How to transform one PDF into another graphically? To understand what I mean, let's use two well-known distributions: the normal and lognormal ones.
From the dataset point of view, if you take normally-distributed data and take their exponential, you get lognormally-distributed data (norm -exp-> lognorm).
So the "idea" was: why not using the PDF directy and transform the normal PDF to the lognormal one by taking the exponential of its x-axis. The reasoning was that this x-axis represents my data: taking the exponential of these data or the exponential of the x-axis of the corresponding PDF should do the same.
But I did not even bother to do it: mathematically, this is not how one can transform the normal PDF to the lognormal one!
What I don't understand is why just taking the exponential of the x-axis of the PDF does not work. I mean, not mathematically (I get that there is a $1/x$ in the lognormal PDF!), but what is conceptually wrong with "just stretching" the axis? 
 A: You're heading in the right direction with your thoughts on considering the cdf.
Consider some random variable, $X$ with cdf $F_X(x)$ and density $f_X(x)$. To make things simple, consider applying some monotonic increasing transformation, $t$ on $X$, giving $Y=t(X)$. The new variable $Y$ has cdf $F_Y(y)$ and density $f_Y(y)$. Then:
$F_Y(y) = P(Y\leq y) = P(t(X)\leq y) = P(X\leq t^{-1}(y)) = F_X(t^{-1}(y))$
(By plotting $F_X(t^{-1}(y))$ against $y$ , this has the "stretching" effect on the x-axis you mentioned - the values on the vertical axis are unchanged but are shifted on the horizontal axis.)

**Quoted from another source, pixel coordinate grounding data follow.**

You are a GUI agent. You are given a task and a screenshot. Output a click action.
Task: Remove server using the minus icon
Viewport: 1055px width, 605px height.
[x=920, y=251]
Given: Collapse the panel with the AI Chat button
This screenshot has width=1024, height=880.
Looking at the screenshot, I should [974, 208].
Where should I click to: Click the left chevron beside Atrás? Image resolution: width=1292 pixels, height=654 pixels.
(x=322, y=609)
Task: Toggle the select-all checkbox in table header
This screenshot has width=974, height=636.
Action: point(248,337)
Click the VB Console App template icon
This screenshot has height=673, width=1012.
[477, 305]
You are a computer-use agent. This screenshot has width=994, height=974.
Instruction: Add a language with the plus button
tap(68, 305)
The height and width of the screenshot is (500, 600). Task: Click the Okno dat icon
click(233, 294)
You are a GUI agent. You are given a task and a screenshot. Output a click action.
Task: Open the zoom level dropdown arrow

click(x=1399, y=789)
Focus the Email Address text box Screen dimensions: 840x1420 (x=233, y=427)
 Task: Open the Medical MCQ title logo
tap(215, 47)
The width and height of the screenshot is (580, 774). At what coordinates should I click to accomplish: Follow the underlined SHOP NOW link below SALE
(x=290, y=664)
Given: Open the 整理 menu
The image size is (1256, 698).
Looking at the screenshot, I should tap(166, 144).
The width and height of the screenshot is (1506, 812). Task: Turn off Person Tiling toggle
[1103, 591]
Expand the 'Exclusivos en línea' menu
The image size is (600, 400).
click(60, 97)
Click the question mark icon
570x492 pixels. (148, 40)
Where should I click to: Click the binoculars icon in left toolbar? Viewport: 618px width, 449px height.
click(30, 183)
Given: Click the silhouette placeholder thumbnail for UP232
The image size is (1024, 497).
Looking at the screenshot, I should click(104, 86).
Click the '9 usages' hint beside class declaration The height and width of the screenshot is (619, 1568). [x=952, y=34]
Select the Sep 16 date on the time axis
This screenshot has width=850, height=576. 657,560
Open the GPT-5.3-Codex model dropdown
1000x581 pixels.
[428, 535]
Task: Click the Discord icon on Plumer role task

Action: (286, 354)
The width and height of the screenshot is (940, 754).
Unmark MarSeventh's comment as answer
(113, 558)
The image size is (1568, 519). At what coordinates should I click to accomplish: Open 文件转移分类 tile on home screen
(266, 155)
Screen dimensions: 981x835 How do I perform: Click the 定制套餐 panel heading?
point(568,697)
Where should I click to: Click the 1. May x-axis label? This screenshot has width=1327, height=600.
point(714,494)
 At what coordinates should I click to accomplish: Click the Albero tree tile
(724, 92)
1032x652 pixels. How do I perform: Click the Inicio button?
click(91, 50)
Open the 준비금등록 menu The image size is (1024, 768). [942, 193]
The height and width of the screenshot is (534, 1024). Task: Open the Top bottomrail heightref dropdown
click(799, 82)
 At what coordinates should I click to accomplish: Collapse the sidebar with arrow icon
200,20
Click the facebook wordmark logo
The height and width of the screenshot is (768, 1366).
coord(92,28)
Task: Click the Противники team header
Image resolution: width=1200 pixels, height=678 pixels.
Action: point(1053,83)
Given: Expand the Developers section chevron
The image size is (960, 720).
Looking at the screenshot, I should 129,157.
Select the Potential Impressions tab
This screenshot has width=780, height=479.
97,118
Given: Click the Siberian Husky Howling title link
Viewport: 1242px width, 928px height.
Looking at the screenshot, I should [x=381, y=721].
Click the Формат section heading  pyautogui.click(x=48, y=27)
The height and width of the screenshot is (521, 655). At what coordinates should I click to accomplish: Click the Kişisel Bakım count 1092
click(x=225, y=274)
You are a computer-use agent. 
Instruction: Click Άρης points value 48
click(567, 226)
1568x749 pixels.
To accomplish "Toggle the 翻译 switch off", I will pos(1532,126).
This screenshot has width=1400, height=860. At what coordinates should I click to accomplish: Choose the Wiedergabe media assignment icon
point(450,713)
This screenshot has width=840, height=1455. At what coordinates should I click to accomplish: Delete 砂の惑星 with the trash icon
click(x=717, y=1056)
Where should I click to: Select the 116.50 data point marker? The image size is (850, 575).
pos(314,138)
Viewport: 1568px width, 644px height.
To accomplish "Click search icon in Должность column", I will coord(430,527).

Now we can see where that $\frac{1}{x}$ term came from in the lognormal pdf.
Recall we had:
$F_Y(y) = F_X(t^{-1}(y))$
So
$f_Y(y) = \frac{d}{dy} F_X(t^{-1}(y)) = f_X(t^{-1}(y))\cdot \frac{d}{dy}t^{-1}(y)$
A similar result can be derived for monotonic decreasing transformations, yielding the more general result for invertible transformations:
$f_Y(y) = \frac{d}{dy} F_X(t^{-1}(y)) = f_X(t^{-1}(y))\cdot |\frac{d}{dy}t^{-1}(y)|$
When $t$ is the $\exp$ function, $t^{-1}$ is the log, which has the reciprocal as its derivative.
So you do that axis transformation you thought about, but you then have an additional factor, the Jacobian of the transformation, which changes the height. So far it's quite clear that we must have that term when we go to the pdf from the CDF.
But we can also explain more directly why we need it:
Loosely, note that if you have a very small interval $[x,x+\delta x)$ for which $f$ is effectively constant (so the area is effectively $f(x)\,\delta x$), if you stretch the axis by transforming it as for the cdf, the total area in the transformed small interval is changed by the stretching, but the probability of being in the interval is unchanged. So to preserve the probability represented by the small area, you need to "undo" the impact of the stretching on the small area so that it still represents the probability. The area is kept the same by modifying the height. (This is what the Jacobian does -- preserve small areas.)

Note that dividing in our example by $t'(x)=\exp(x)$ is in that case the same as dividing by $y$, which is the scaling factor we get from the Jacobian calculation above for $t(x)=\exp(x)$.